The Cost of Unenforced Certificate Issuance

Allowing system administrators or application owners to dictate certificate parameters ad hoc introduces severe operational risks. When certificates are requested manually, inconsistent key lengths, unapproved algorithms and unauthorized Subject Alternative Names (SANs) inevitably enter the enterprise environment. This lack of standardization leads to failed compliance audits, weakened cryptographic postures and difficult remediation efforts when deprecated algorithms are discovered in production.

Enforcing Standards with MTG CLM

MTG CLM solves this by abstracting cryptographic complexity away from the end user. By configuring authoritative policies, enterprise security teams mandate exact parameters before a certificate request is ever sent to a Certificate Authority (CA).

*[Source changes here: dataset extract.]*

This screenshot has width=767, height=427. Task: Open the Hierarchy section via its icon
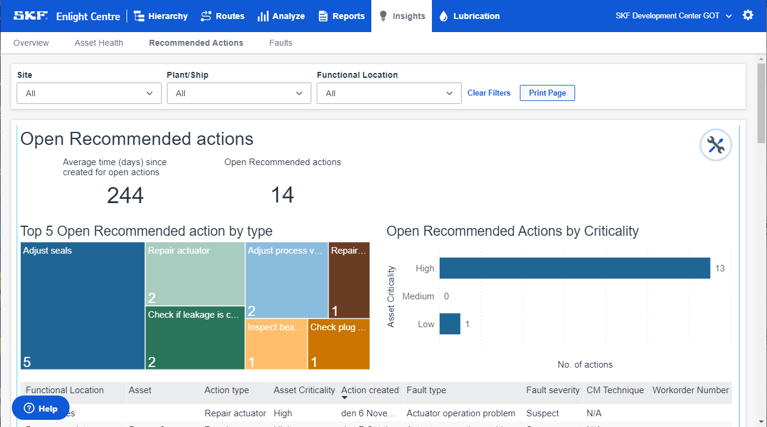click(138, 16)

This enforces consistency across the enterprise. End users simply select an approved policy and MTG CLM automatically applies the mandated security controls, rejecting any non-compliant requests.

Functional Implementation

To simplify issuance, administrators configure policies within MTG CLM UI. A policy binds together three core components: the destination CA, the cryptographic template and the operational constraints.

Selecting the Certificate Provider

First, the policy is bound to a specific CA. Administrators route the policy to the appropriate infrastructure by selecting a certificate provider, such as MTG CARA for internal PKI or a public CA like GlobalSign or PSW.

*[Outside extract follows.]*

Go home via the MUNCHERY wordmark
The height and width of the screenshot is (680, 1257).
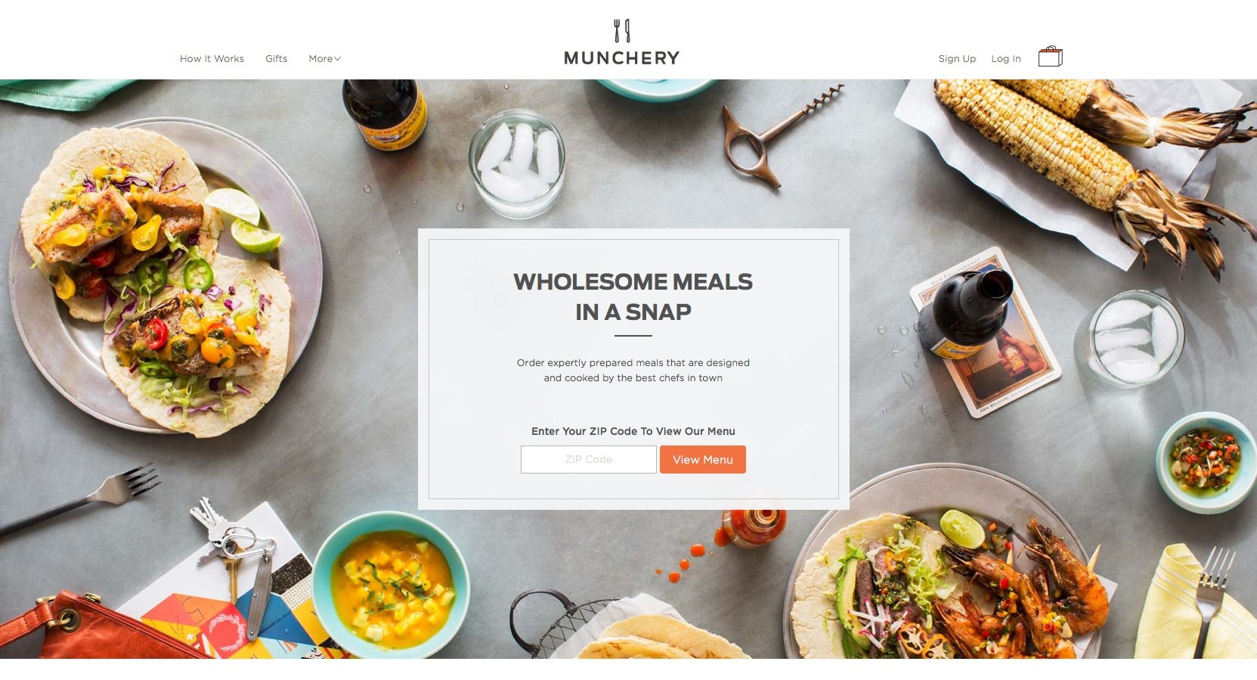click(x=621, y=58)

Applying a Template Signer

A a pre-validated Template Signer is applied to dictate the technical structure of the certificate. MTG CLM includes native templates such as:

  • Code Signing Certificate: For software and application signing

  • Machine: Device and system certificates

  • Person: Individual user certificates

  • Server: Server authentication certificates

  • Custom: Tailored templates for specific requirements

This is to ensure proper field configuration and extensions.

Bind to an End Entity

In MTG CLM, all certificates must be attached to an end entity. The policy enforces that the issued certificate matches the identity data (Common Name, Organization, Locality, SANs, and IP addresses) statically defined in the end entity object, preventing rogue domain issuance.

Define Approval Workflows (Optional) For high-value assets, administrators can configure the policy to require manual approval or a four-eyes (dual-control) authorization process before the CA processes the request.

Business Value Summary

Operational Risk MTG CLM Mechanism Business Outcome

Rogue or unauthorized domains

Mandatory End Entity Binding

Prevents issuance of certificates for external or unauthorized hostnames by locking issuance to pre-approved End Entity data.

Weak cryptographic standards

Centralized Template Signers

Guarantees all issued certificates meet current enterprise cryptographic baseline requirements without relying on user knowledge.

Inconsistent CA routing

Policy-to-Provider Binding

Ensures internal certificates are automatically routed to private PKI and public certificates to commercial CAs, reducing misconfigurations.

Unauthorized issuance of critical assets

Integrated Approval Workflows

Enforces dual-control over sensitive certificates (e.g., Code Signing), satisfying strict compliance and regulatory audit requirements.